1. The coinage of the sexual sense: a 2001 crowdsourced label
The clearest, most widely reported origin for the sexual meaning of "pegging" is Dan Savage’s 2001 Savage Love contest to name the act of a woman anally penetrating a man with a strap‑on; Savage solicited reader votes between proposed names (including "bob" and "punt") and the winning entry—"pegging"—quickly propagated through his column and readership [1] [2]. Multiple contemporary accounts and later summaries identify Savage as the originator of the modern sexual sense and the contest as the mechanism by which the word entered mainstream sex‑advice discourse [5] [6].
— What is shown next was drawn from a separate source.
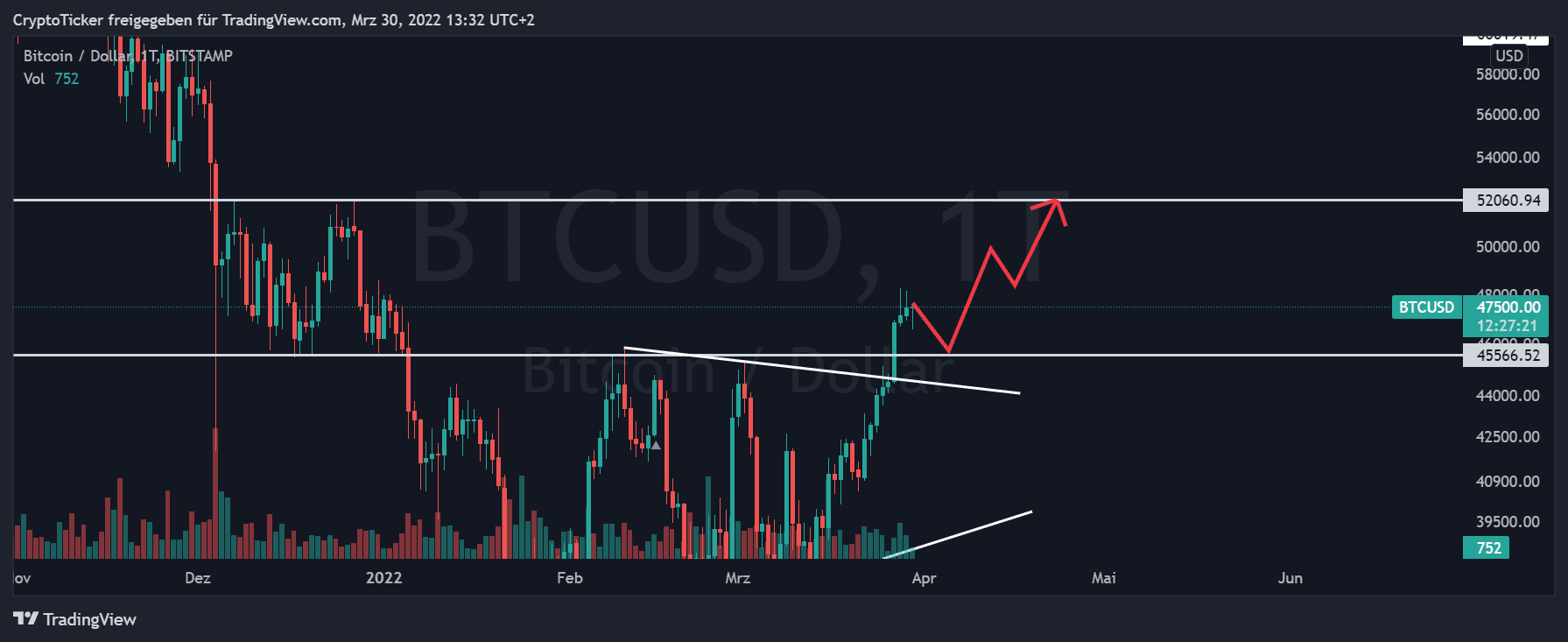Screen dimensions: 1568x642
Task: Click the TradingView brand text link
Action: pyautogui.click(x=89, y=620)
2. The practice precedes the term by decades
Reporting and scholarship emphasize that the sexual practice itself predates Savage’s neologism by many years: pornographic material and sex‑education media depicted or taught strap‑on anal penetration prior to 2001, notably the 1976 film The Opening of Misty Beethoven and the 1998 instructional video series Bend Over Boyfriend, which circulated in workshops and helped popularize the act though without a standardized label [2]. Writers including Carol Queen and Robert Lawrence used phrases like "strap‑on sex" in the Bend Over Boyfriend context, showing the activity existed and was discussed before the new slang settled in [2].
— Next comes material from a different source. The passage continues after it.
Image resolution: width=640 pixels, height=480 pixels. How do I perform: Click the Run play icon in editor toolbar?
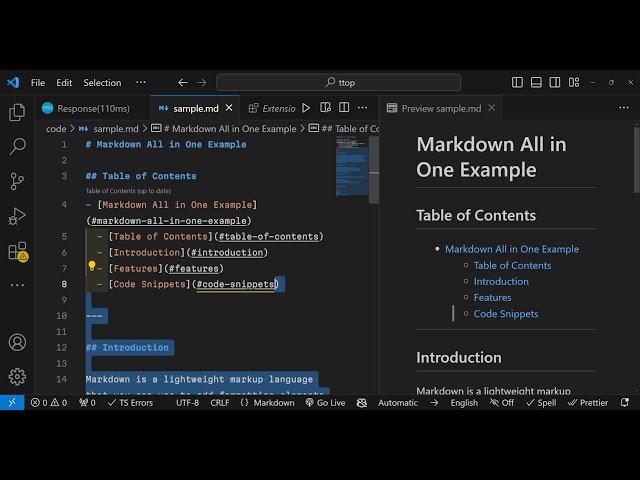coord(306,108)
3. The older lexical history: pegging in nonsexual senses
Dictionary evidence shows "pegging" already existed in English centuries earlier in nonsexual senses — for example, as the gerund of "peg" meaning to fasten or score, and in other technical usages; the Oxford English Dictionary traces earliest examples for pegging and pegged to writings as early as 1611 (Randle Cotgrave) and lists multiple senses, some now obsolete [3] [4]. This is an important linguistic caveat: the word itself is not new in English, but its application to the strap‑on sexual practice is recent and culturally specific [3].
4. How the new meaning stuck and why it matters
After Savage’s contest, "pegging" rapidly entered sex education, journalism and online discourse as the succinct label for the practice, a trajectory documented in reference articles and sex‑advice summaries; by the 2010s the term had become the dominant everyday label in mainstream outlets [2] [6]. The adoption mattered because it filled a lexical gap—public discussion, search behavior, and media references coalesced around one short term—though some critics and queer voices have argued that the label centers heteronormative frames and marginalizes alternative terms like "strap‑on sex" [7] [5].
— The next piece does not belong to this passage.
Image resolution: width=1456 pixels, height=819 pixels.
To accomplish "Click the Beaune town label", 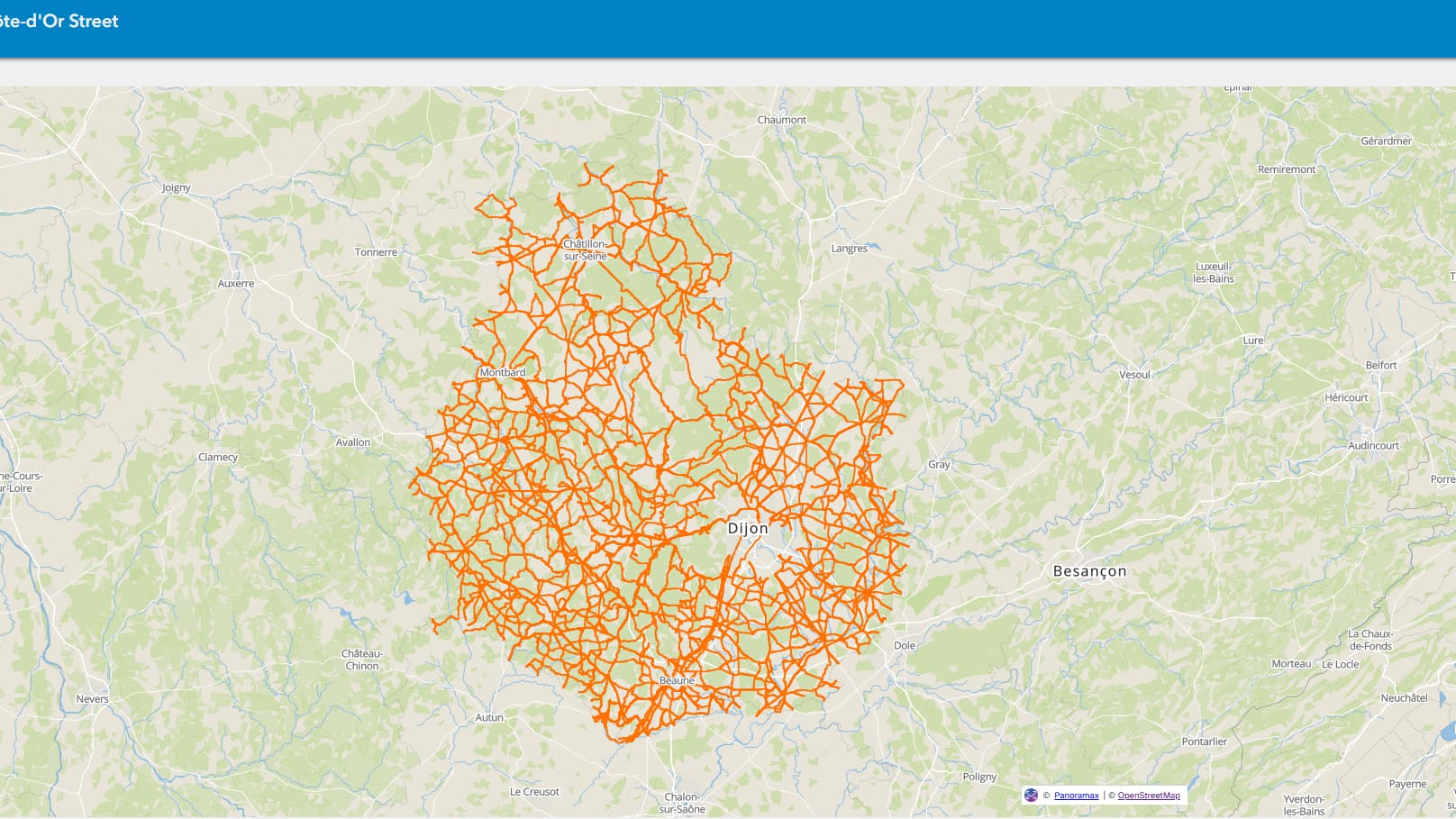I will click(x=677, y=680).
5. Remaining limits in the record and competing claims
Sources converge on Savage’s 2001 role in popularizing the sexual sense, and some word‑history sites offer anecdotal backstories (for example, etymological jokes about "peg boys") that Savage and readers referenced when proposing the word, but there is no primary printed citation in the provided sources showing the exact Savage Love column text or the formal vote tally; available summaries and secondary reporting consistently attribute coinage to Savage’s contest mechanism rather than to an earlier printed usage of the sexual sense [1] [2] [5]. The OED’s much older attestations show the lexical root is old, but they do not document the modern sexual meaning — a distinction that explains why journalists call Savage the coiner even while dictionaries record centuries‑old examples of the base word [3].